The Committee on Economic, Social and Cultural Rights would have to decide whether the decisions arrived at through its complaints procedure would be judicial or quasi-judicial in nature, keeping in mind that even the decisions handed down by international courts were rarely enforceable and it was usually for States parties to decide whether or not to enforce them.

He agreed with Mr. Malinverni that the obstacles to the justiciability of the rights contained in the Covenant were not as substantial as was often claimed. Although an optional protocol might lead to an overlap or duplication of procedures among treaty bodies, the desire to avoid the extra work involved in administering a complaints procedure might provide the needed impetus to streamline the procedures used by the treaty bodies as a whole. It was not likely that the introduction of a complaints procedure would generate a flood of complaints, but if that situation were to arise, the Committee would have to apply strict admissibility criteria. He did not share the concern expressed by some that the introduction of an optional protocol would reduce the policy choices and limit the discretion of States parties, since individual complaints decisions would likely take the form of quasi-judicial recommendations, which left to States parties the decision of whether or not to implement them.

With regard to concerns over a potential lack of predictability in the Committee’s views and interpretations, he pointed out that a review of the Committee’s general comments and those of other treaty bodies would help to offset those concerns.
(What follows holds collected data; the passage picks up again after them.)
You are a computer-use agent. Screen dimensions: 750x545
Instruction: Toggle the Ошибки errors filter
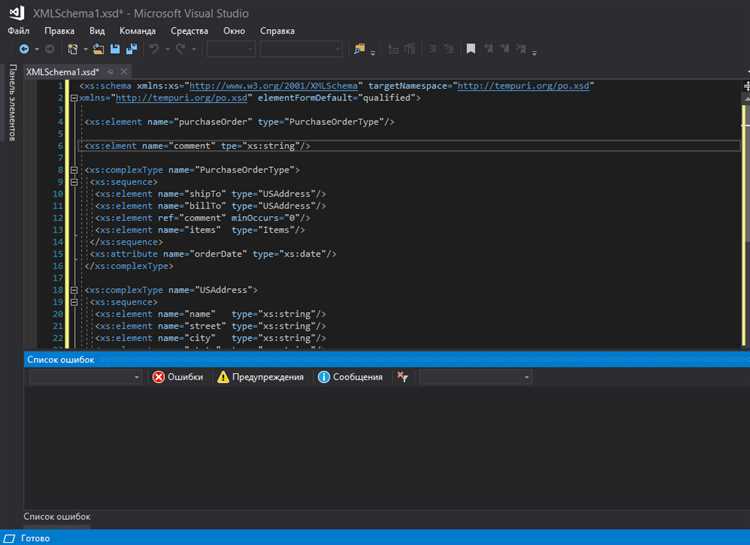point(177,377)
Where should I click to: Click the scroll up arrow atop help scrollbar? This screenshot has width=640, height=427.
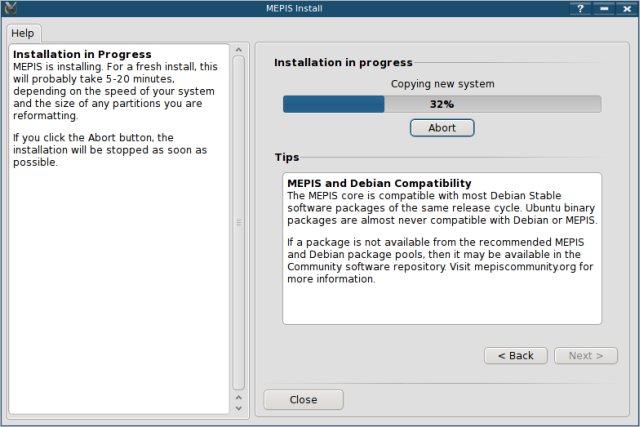pos(238,48)
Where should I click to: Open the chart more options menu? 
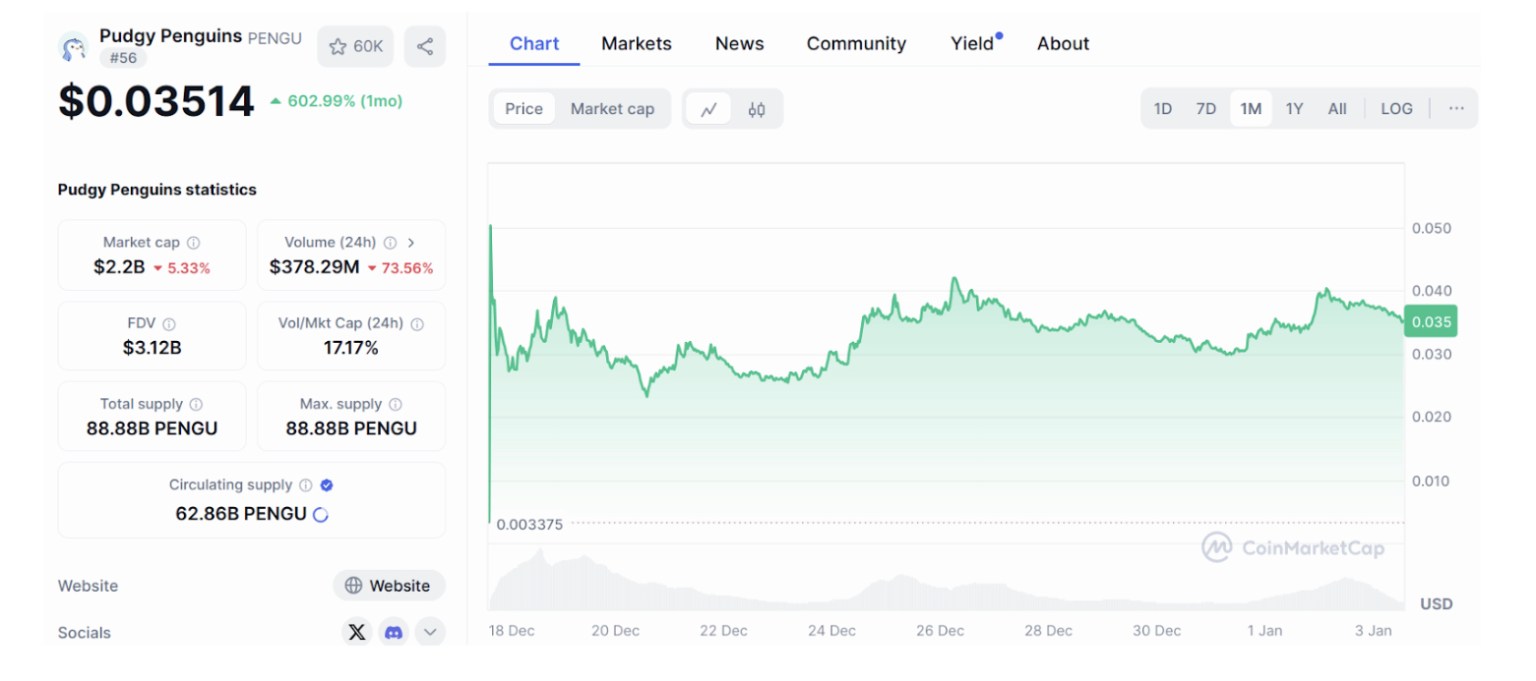point(1456,108)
The issue of the legal status of the Committee as a subsidiary organ of the Economic and Social Council was one that would have to be addressed in the event an optional protocol were introduced. An optional protocol should not be adopted by means of an Economic and Social Council resolution, but by a conference of States parties. That would provide an additional incentive to the approximately 50 States that had still not ratified the Covenant to do so if they wanted to have access to the Committee’s complaints procedure.

The time was ripe for the adoption of an optional protocol. The Committee should use all the means at its disposal to expedite the process; it would require much hard work on the part of the working group, as well as on the part of interested non-governmental organizations (NGOs) and States parties.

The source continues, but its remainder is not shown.